12 dicembre 2019
Aggiornato 22:00

Marotta: Cassano è depresso per l'esclusione dalla nazionale

L'ad della Samp: «Ma Lippi ha diritto di fare le sue scelte»

GENOVA - Antonio Cassano nervoso? Antonio Cassano in calo di forma? Nulla di tutto questo. Dietro alle recenti cattive prestazioni del fantasista (e con lui quelle della Sampdoria) secondo l'amministratore delegato blucerchiato Giuseppe Marotta c'é solo «la sofferenza» del calciatore «per l'esclusione dalle convocazioni per la nazionale». Nessuna polemica però da parte del dirigente in merito alle scelte del ct Marcello Lippi. «Come ogni calciatore, Cassano ha l'obiettivo di indossare la maglia azzurra, ma ormai è scritto che non andrà ai Mondiali e Lippi ha il diritto di fare le scelte che ritiene opportune».

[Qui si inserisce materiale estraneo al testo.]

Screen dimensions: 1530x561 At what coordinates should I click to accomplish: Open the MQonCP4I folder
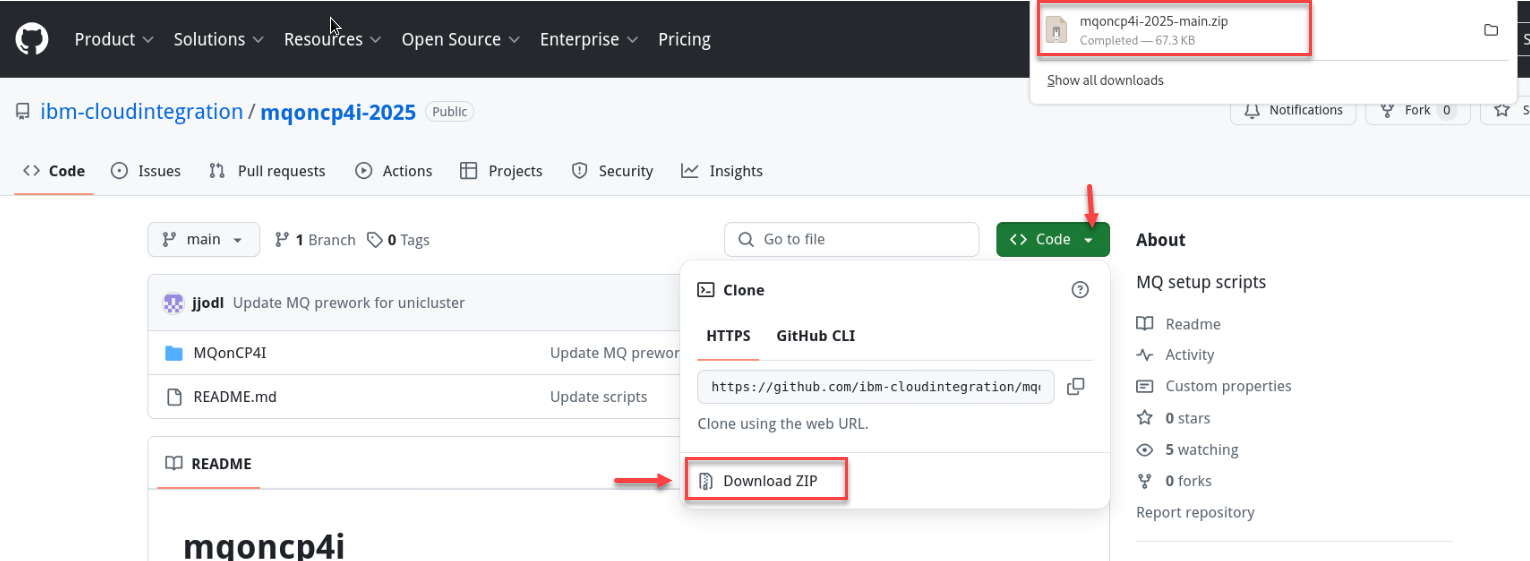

Intanto a soffrire del momento negativo del fantasista è tutta la Samp. «Cassano ha regalato a inizio stagione emozioni straordinarie, poi ha avuto un calo fisiologico», ha detto Marotta a Radio Radio. «Da una sparuta minoranza è arrivato il dissenso, che bisogna saper gestire. Non c'è stata nessuna contestazione, ma quando Cassano fa una cosa diventa subito una 'cassanata' e un calciatore bravo come Cassano deve avere la forza di chiudere la bocca».